Our findings are consistent with this suggestion: The experimentally induced bias provoked mistakes when physicians initially diagnosed the cases through nonanalytical reasoning, but this bias was counteracted by reflection. A more reflective reasoning process apparently not only improves the quality of physicians’ diagnoses when problems are complex9,10 but may also prevent them from falling prey to the availability bias. This finding suggests that physicians and students might need to be aware of the potentially adverse influence of media-distributed information on their diagnostic reasoning.
The study used a procedure for reflective reasoning that improved diagnostic accuracy, counteracting the bias. The procedure can be relatively easily used in educational settings. Whether the procedure—in its full format or in a simplified version—can also be used in clinical settings to improve diagnoses is still a question that requires further investigation.
In summary, to our knowledge, the present study provides the first experimental evidence that availability bias may arise in medical diagnosis simply as a result of exposure to media-provided information about a disease. The effect of the bias was shown to be substantial, reaffirming that cognitive errors may be implicated in many medical mistakes and their adverse effects for patients. The bias seems to be associated with nonanalytical reasoning and could therefore be counteracted by reflection.

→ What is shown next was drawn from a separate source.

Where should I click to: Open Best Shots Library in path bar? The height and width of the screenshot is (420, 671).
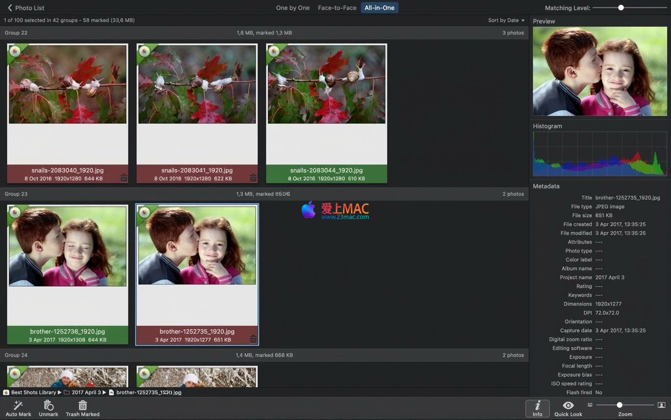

Acknowledgments: The authors are grateful to the residents who dedicated their scarce time to participate in the study, and to Prof. Dr. Paul van Daele for his collaboration in the case development and the analysis of participants’ responses. The authors also thank Prof. Dr. Geoff Norman for his valuable suggestions for the revision of the manuscript.
Box 1 Example of a Clinical Case Used in Phase 2 of the Present Study* Cited Here...

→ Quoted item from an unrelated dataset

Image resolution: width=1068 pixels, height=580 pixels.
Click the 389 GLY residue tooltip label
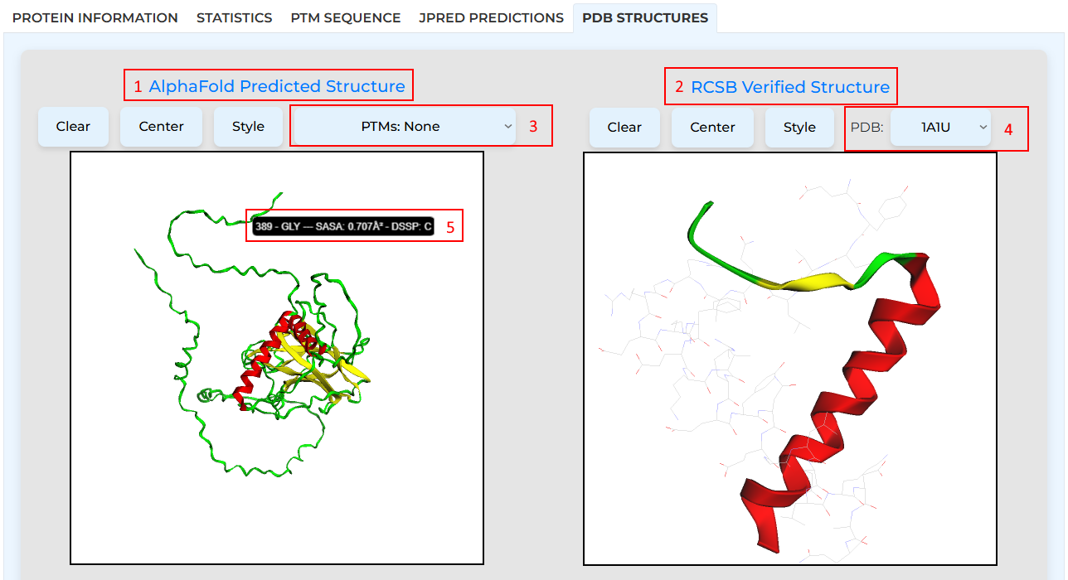(x=343, y=226)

A 41-year-old man presents at the emergency department because of mild dyspnea. He reports fever and moderate weight loss; he is a bit confused. The patient has used illicit intravenous drugs for several years. He is single and works as a butcher in an abbatoir.
Blood pressure, heart rate and breathing: normal.
Heart: normal first and second sounds, diastolic murmur grade 3/6 with punctum maximum located at the second intercostal space on the right side. Lungs: subtle bilateral basal crepitus. Abdomen: enlarged liver and spleen. Extremities: small, red stripes under the nails on several fingers.
Erythrocyte sedimentation rate 100 mm/h; hematocrit 40%; leucocytes 15 × 109/mm3 with 8% rods in the differential; mildly elevated liver enzymes. Electrolytes and creatinine levels are normal.
*Thirty-eight internal medicine residents read a Wikipedia entry about one of two diseases (Phase 1). Six hours later, in a seemingly unrelated study, they used nonanalytical reasoning to diagnose eight clinical cases (Phase 2). See List 1 for the list of cases; see the Method section of this report for how the cases were used. (The correct diagnosis for this case is acute bacterial endocarditis.)